REQUIREMENT: Would you transcribe the lines running from the one that holds "Click 统考成绩复查 type in row 17" to the last line of the records? Leave every picture out.
***** GIVEN DATA *****
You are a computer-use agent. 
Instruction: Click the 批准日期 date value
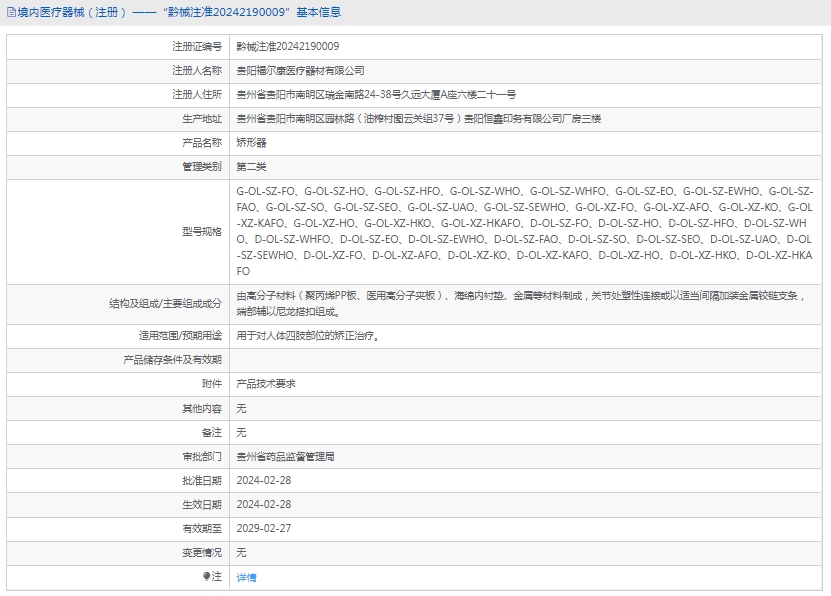point(263,480)
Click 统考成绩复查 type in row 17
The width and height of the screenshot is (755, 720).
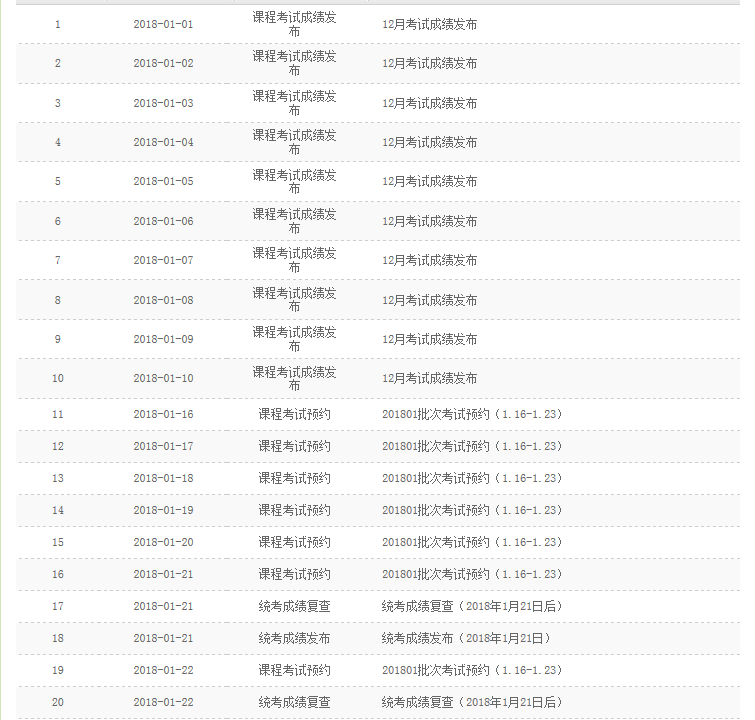pyautogui.click(x=294, y=606)
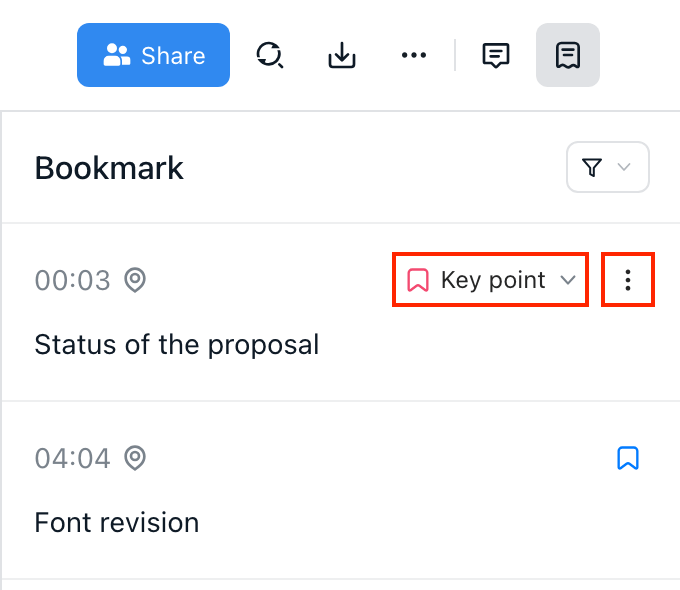This screenshot has width=680, height=590.
Task: Click the location pin beside 00:03
Action: click(135, 280)
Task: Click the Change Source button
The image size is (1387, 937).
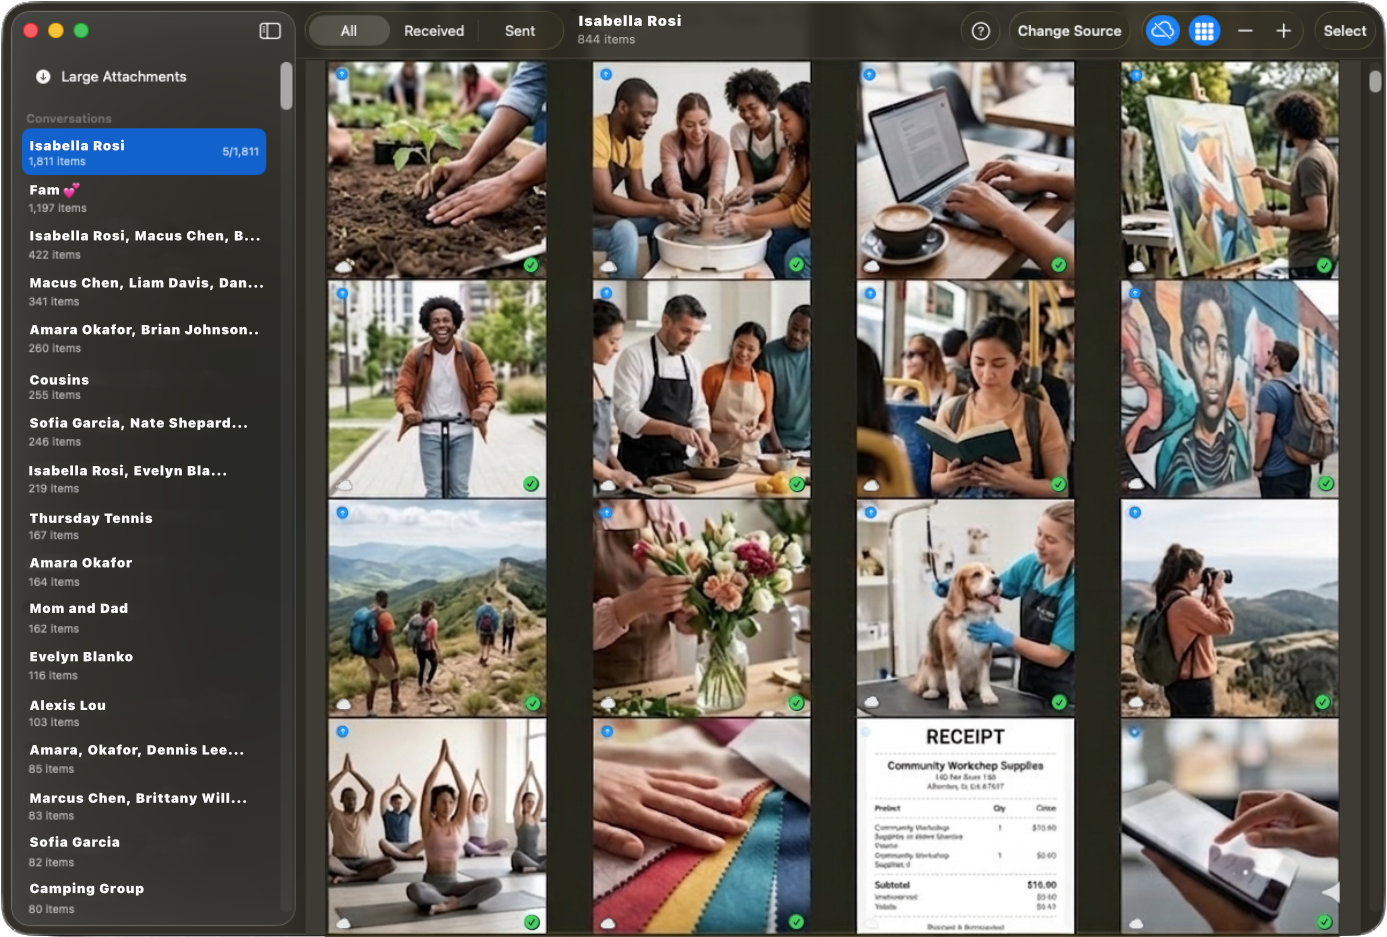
*****
RESULT OF THE TASK:
Click 统考成绩复查 type in row 17
The width and height of the screenshot is (755, 720).
pyautogui.click(x=294, y=606)
This screenshot has width=680, height=590.
Task: Click the location pin beside 00:03
Action: click(135, 280)
Task: Click the Change Source button
The image size is (1387, 937).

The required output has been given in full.